### Records for the exercise ###
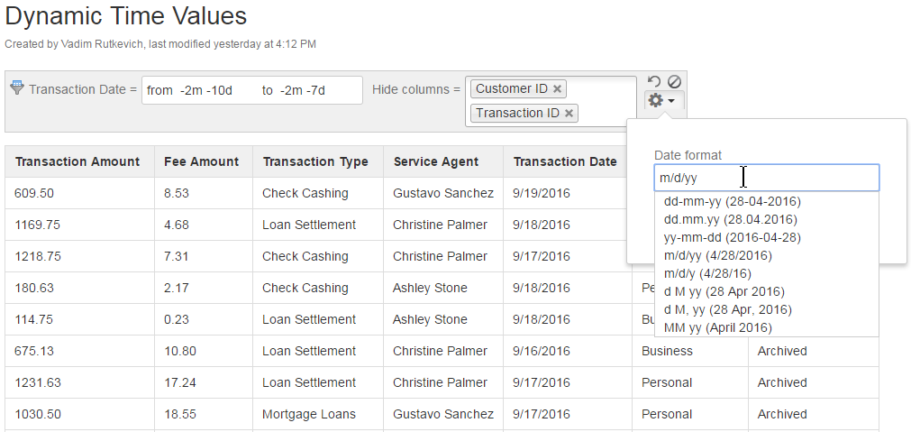Click the Service Agent column header
Image resolution: width=911 pixels, height=432 pixels.
[x=436, y=162]
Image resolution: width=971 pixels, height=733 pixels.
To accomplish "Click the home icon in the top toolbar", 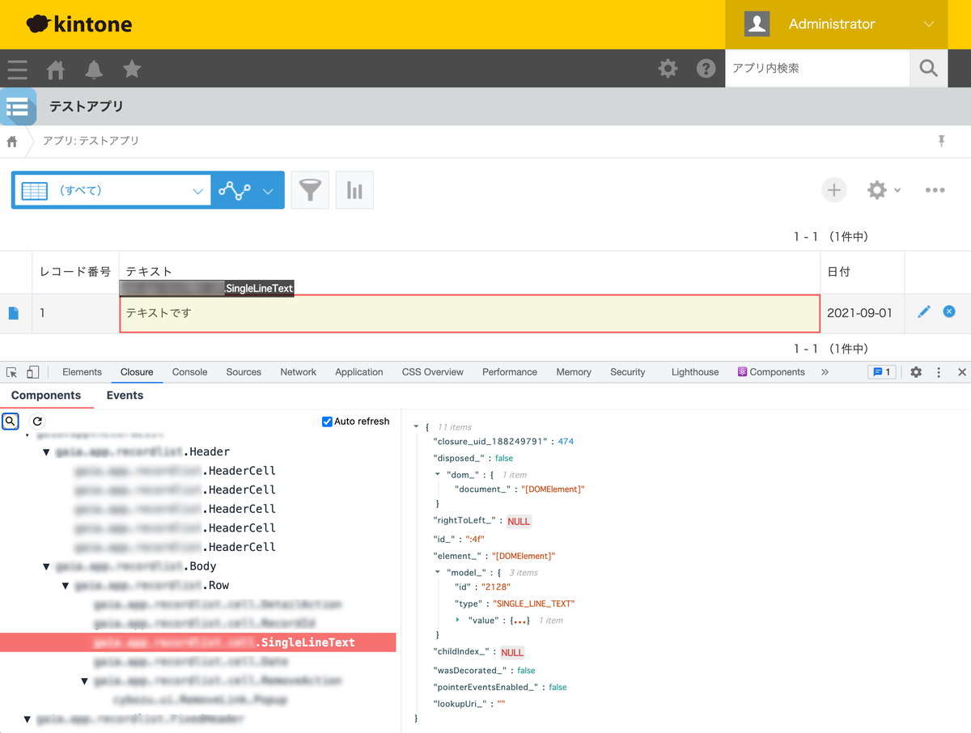I will (x=55, y=70).
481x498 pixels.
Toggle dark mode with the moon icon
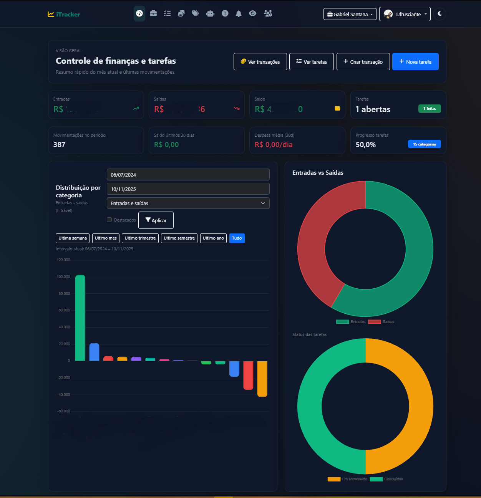[440, 14]
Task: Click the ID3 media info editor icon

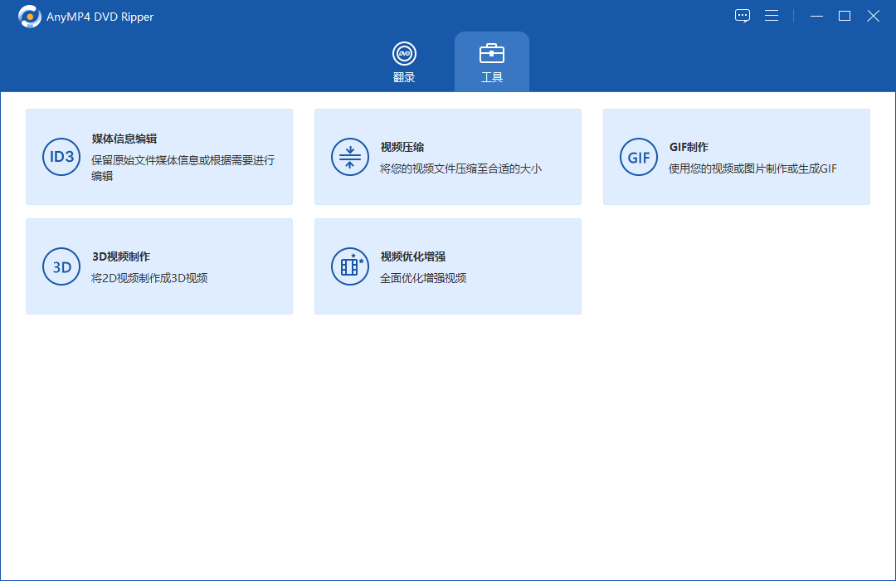Action: coord(61,157)
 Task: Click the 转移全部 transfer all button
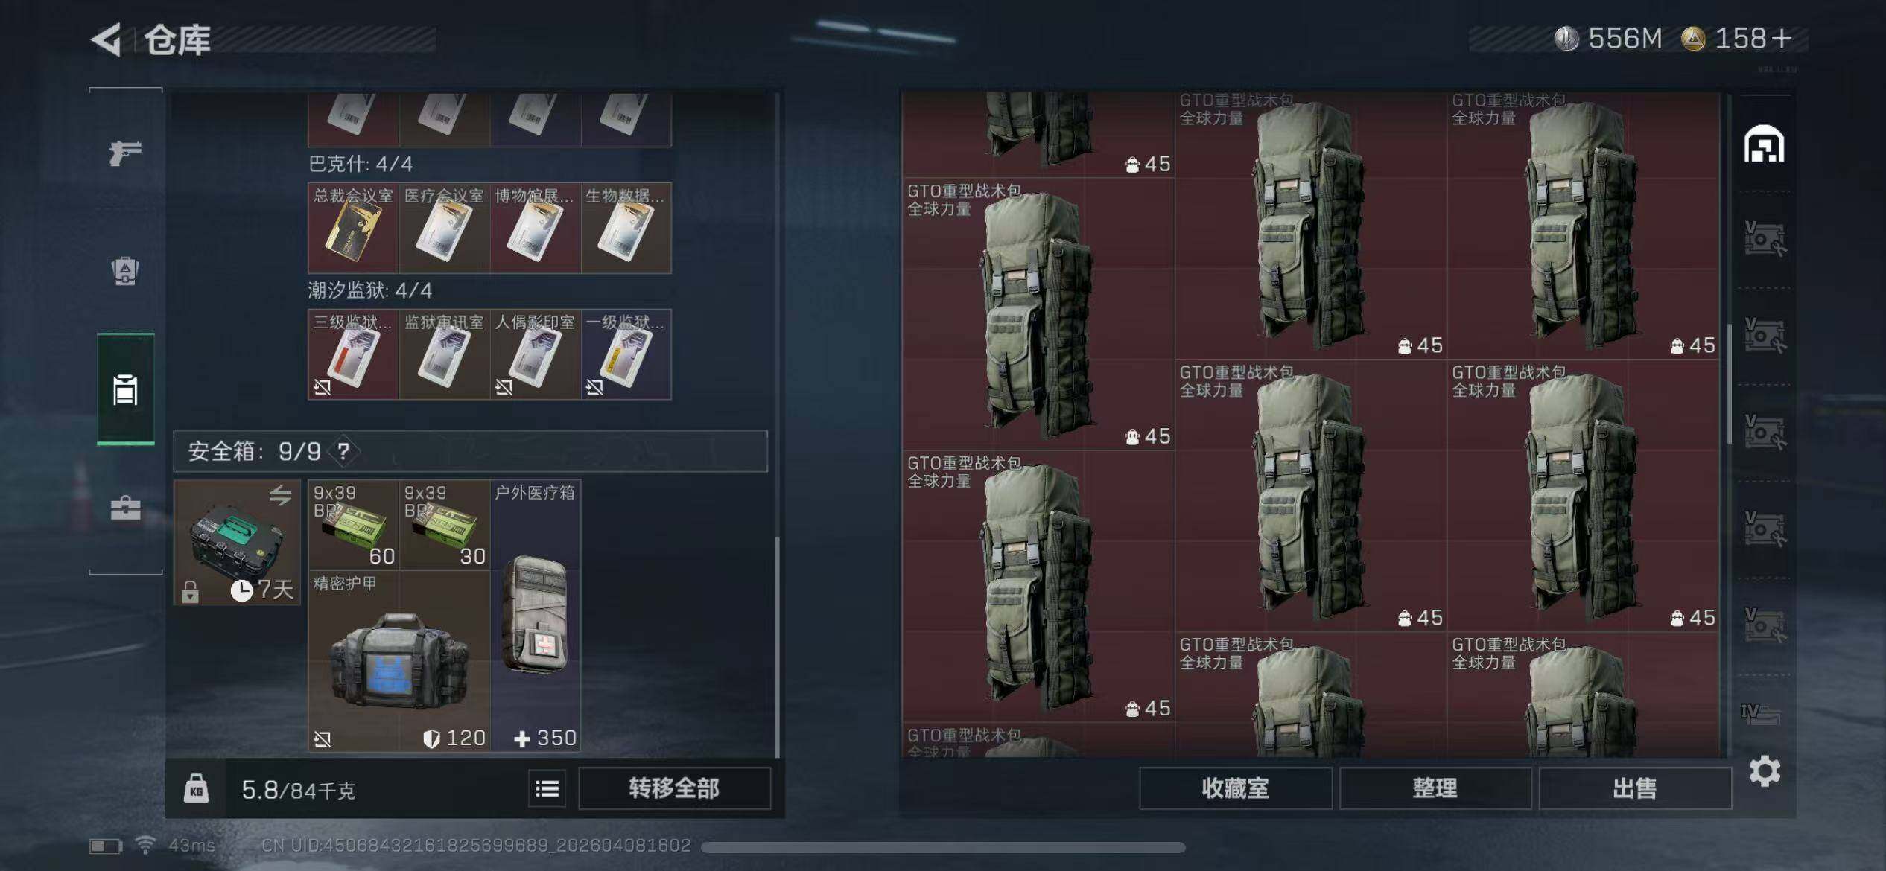point(674,788)
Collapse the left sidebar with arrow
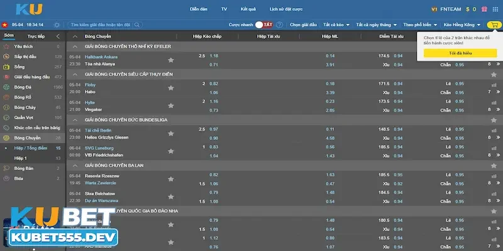This screenshot has width=503, height=251. 58,36
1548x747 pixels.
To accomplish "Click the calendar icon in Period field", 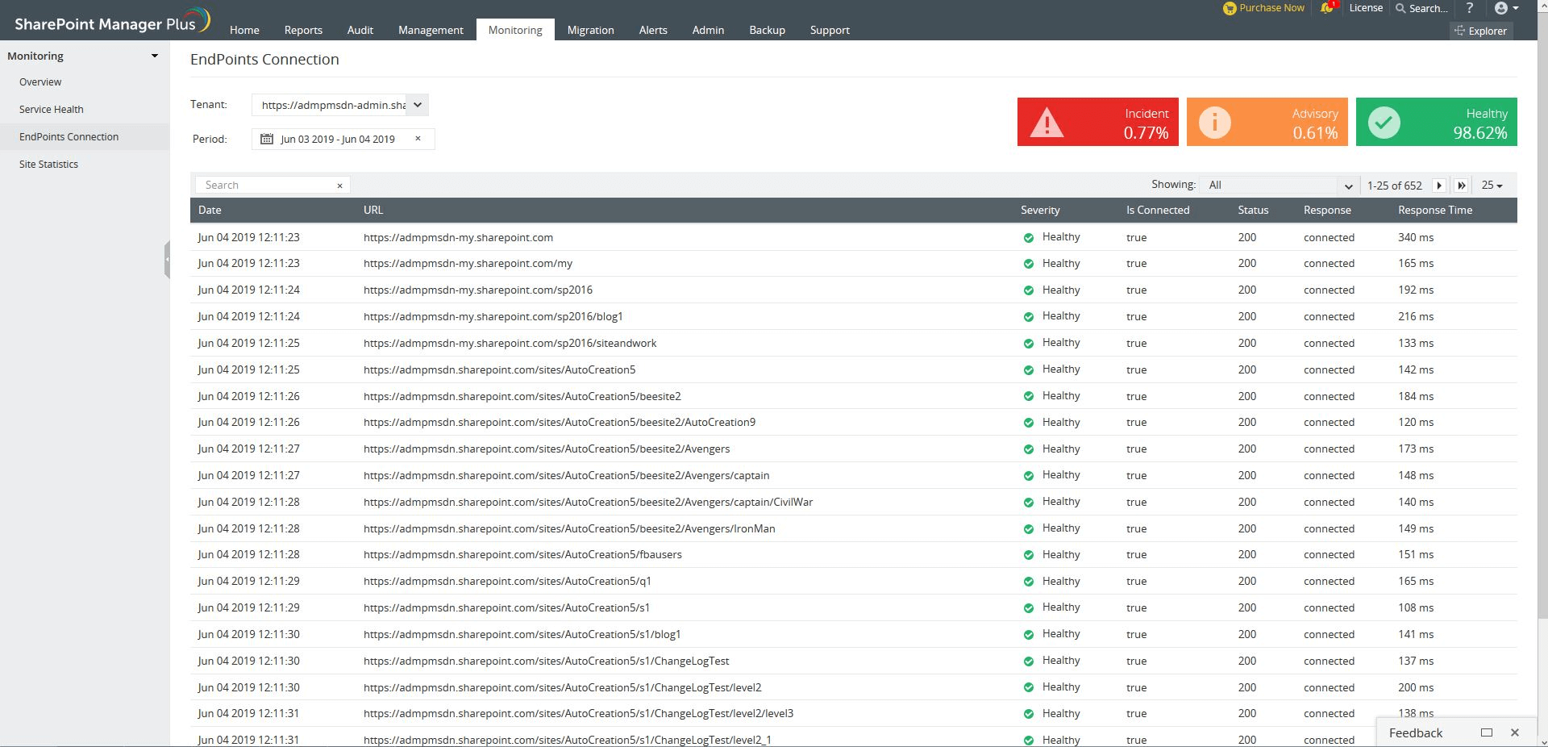I will (x=267, y=139).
###
Task brief: Starting at the line containing "481x498 pixels." and stopping at the line containing "1548x747 pixels.", output each line exactly as it appears above. Leave out the pictures.

Reply:
481x498 pixels.
Toggle dark mode with the moon icon
[440, 14]
Task: Click the ID3 media info editor icon

Action: coord(61,157)
 Task: Click the 转移全部 transfer all button
point(674,788)
Collapse the left sidebar with arrow
This screenshot has width=503, height=251. 58,36
1548x747 pixels.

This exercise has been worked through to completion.